[Stored items]
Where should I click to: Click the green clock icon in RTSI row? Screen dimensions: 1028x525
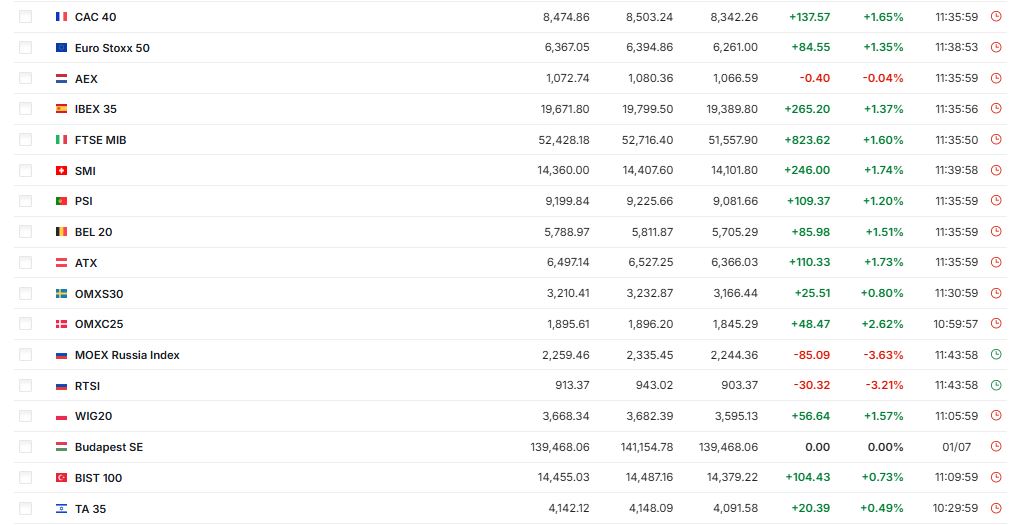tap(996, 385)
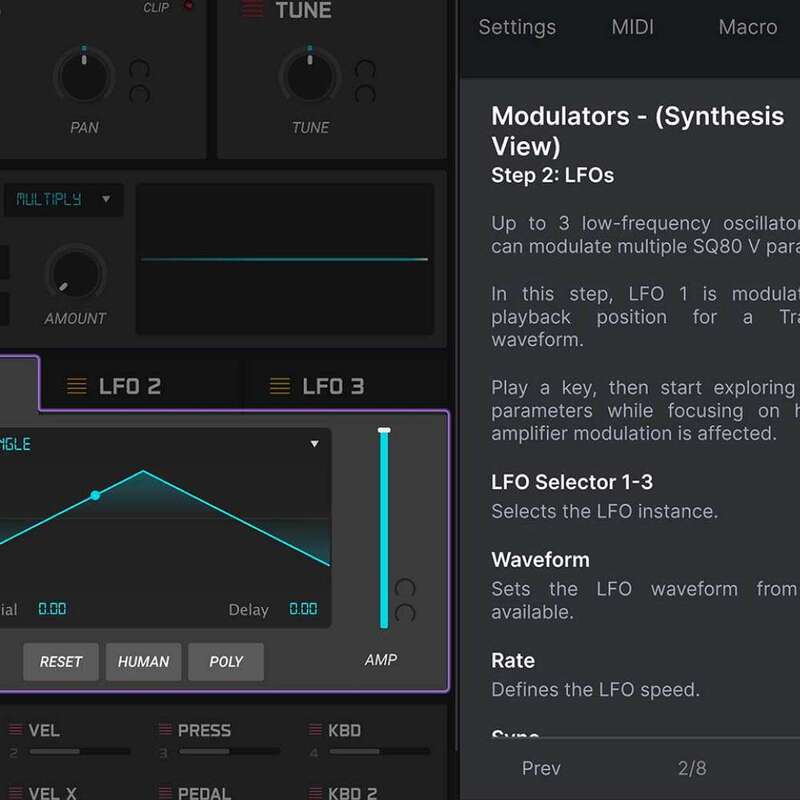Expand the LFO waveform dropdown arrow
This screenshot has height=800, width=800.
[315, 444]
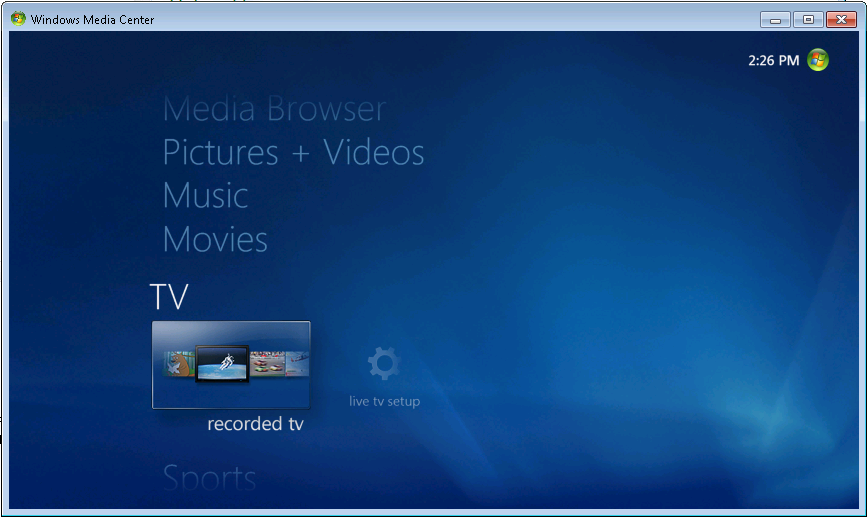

» REQUIREMENT:
Exact reproduction of the entries above is what's needed; images stay out.

» TASK OUTPUT:
Where should I click to: Click the green clock icon in RTSI row? Screen dimensions: 1028x525
tap(996, 385)
Expand the LFO waveform dropdown arrow
This screenshot has height=800, width=800.
[315, 444]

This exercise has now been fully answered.